The problem for PTT is not that is isn't very useful, in the way that Ptolemy's model of the universe was very useful – in fact essential to the survival of whole peoples. The problem is that the current state of PTT limits progress in psychological science. Here's how. Let's look at the philosophical straight-jacket that is Plato's Ideal Forms. One of the fundamental assumptions of Forms is that, since they can't be observed directly, we can only observe their manifestation in the World of Experience as successive approximations of the REAL THING, which REALLY EXISTS. Personal experience over a lifetime gets us ever closer to the truth because, by definition, life is an accumulation of closer, successive approximations. So what the hell is wrong with that, you ask. Plenty! Assuming an unchanging reality that we continue to approximate, completely shuts off the option to chuck the whole thing, say it was all bullshit, and start over with something (Monty Python) completely different. This was the quandary that Kepler and Bruno were in. Since we all know the earth is at the center of God's creation, then there must be something wrong with our data – worse still, we have to discount them as an illusion.

Let's take a look at Isaac Newton's work on physics and astronomy, resulting in his Principia. The mathematical principals of the day, influenced greatly by Archimedes, Pythagoras, and Hindu and Islamic scholars, were insufficient for the work he was doing. So he invented a new system of mathematics that would work for him – Calculus. (Calculus was also invented independently and contemporaneously by Leipzig.) Try to imagine Newton trying to do his research with only Pythagorean mathematics, back in the time when Pythagoras was keeping secret his discovery of irrational numbers, and solid geometric constructions like the dodecahedron. Newton would have nowhere to go. Imagine the Church saying, this is the extent of truth, and there is nowhere else to go, anyway.

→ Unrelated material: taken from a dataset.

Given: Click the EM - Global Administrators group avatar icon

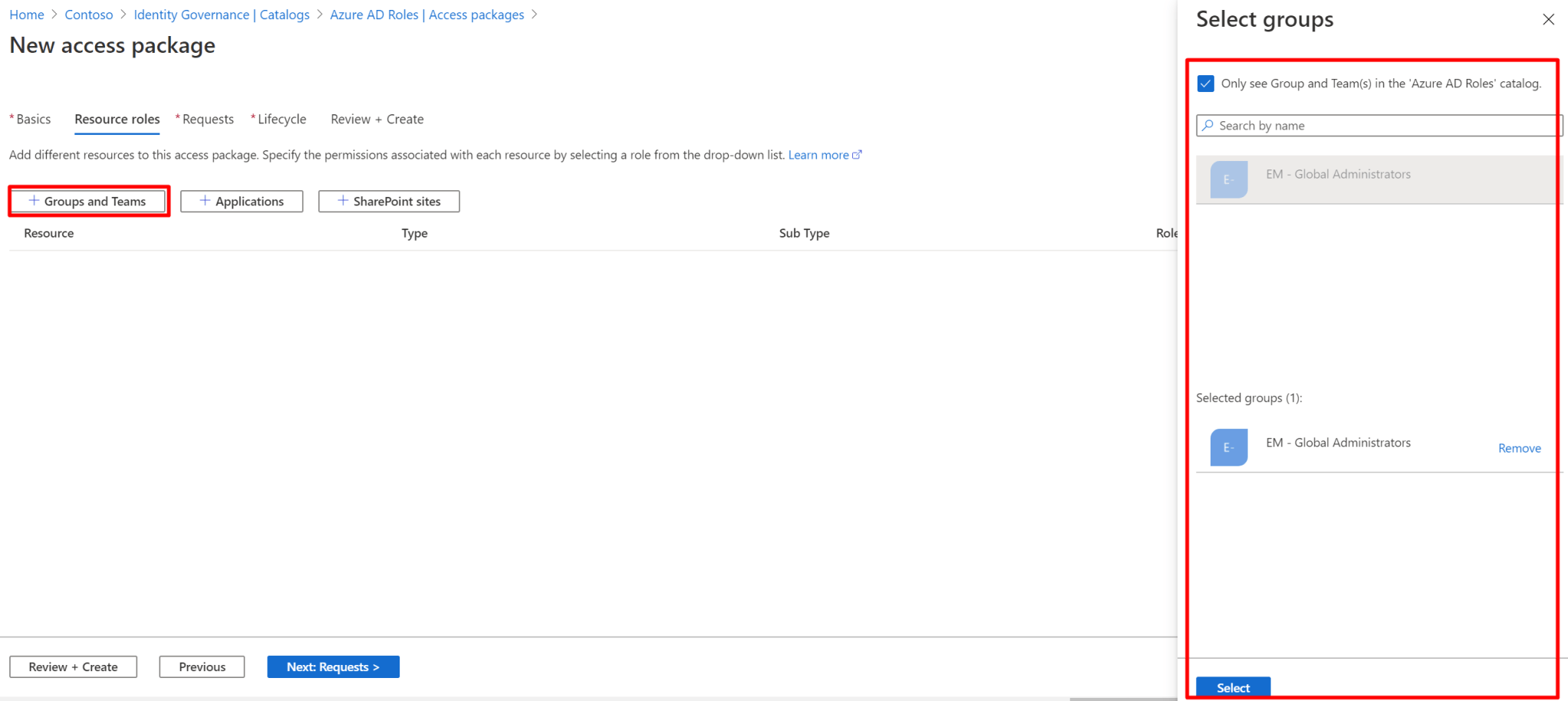Looking at the screenshot, I should (x=1229, y=179).
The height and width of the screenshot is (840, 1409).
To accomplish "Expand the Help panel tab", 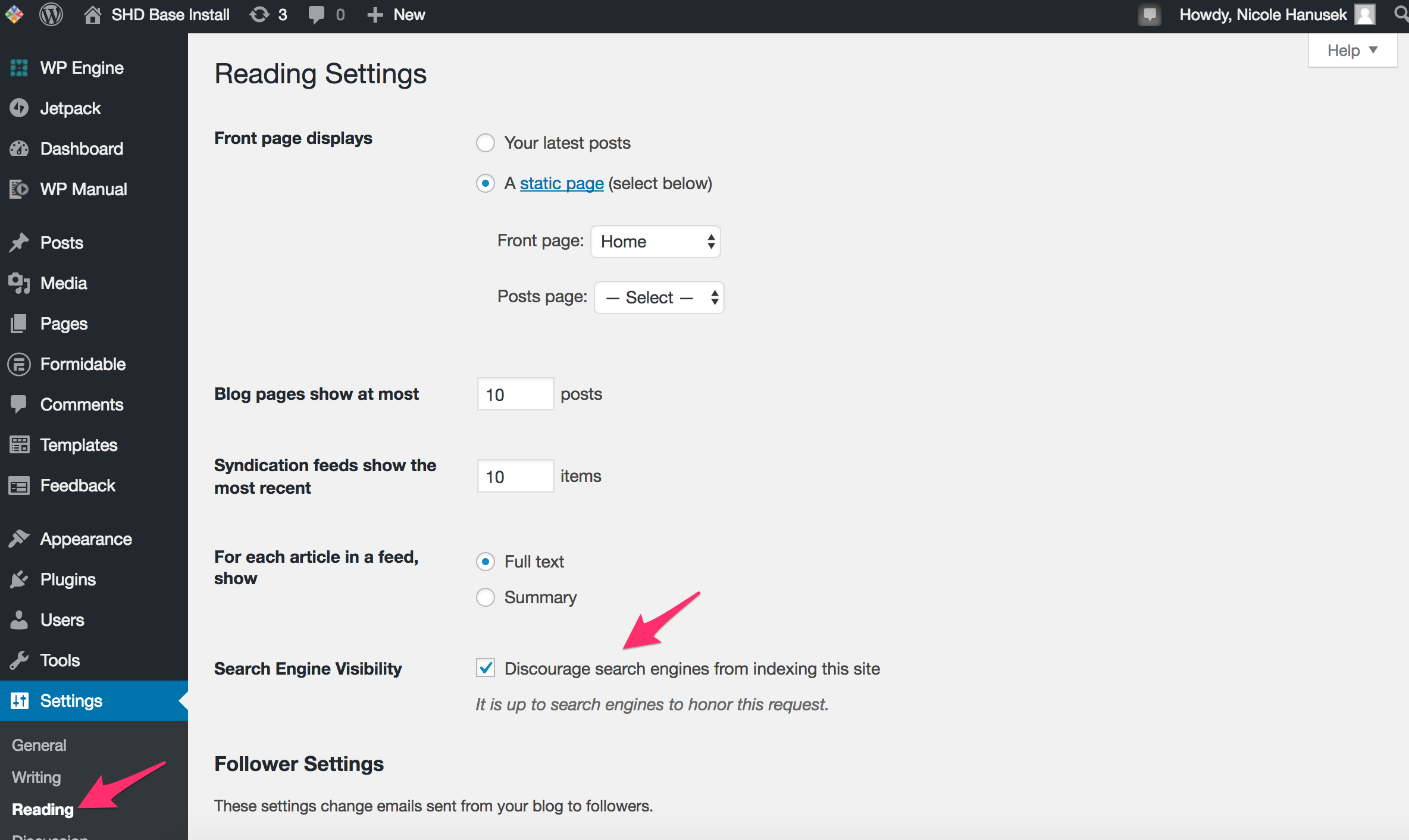I will (1352, 51).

This is the highly circumscribed situation we find ourselves in regarding psychological science, in general, and PTT in particular. We accept representational models as actual reality. We can't see the tautologies for the forest, because we've become too accustomed to using them as if they were legitimate scientific theories based on observation. Einstein's general relativity was not an extension, elaboration, or refined approximation of Newton's work on gravity and motion. Einstein threw it all out. Newton was almost completely wrong. Sometimes scientific progress is incremental, but let's not confine ourselves in a scientific prison with highly circumscribed assumptions before we even begin.

Thank you for taking the time to read and, hopefully, comment on my ideas. At another time I will return to the intricacies of PTT and discuss them in more technical detail.However, that will not be for a while. Next month I will return to a more familiar genre of non-fiction. All I will reveal at this time is the title, “My Life as an Observer: Target Practice.” See you on September 14, 2009.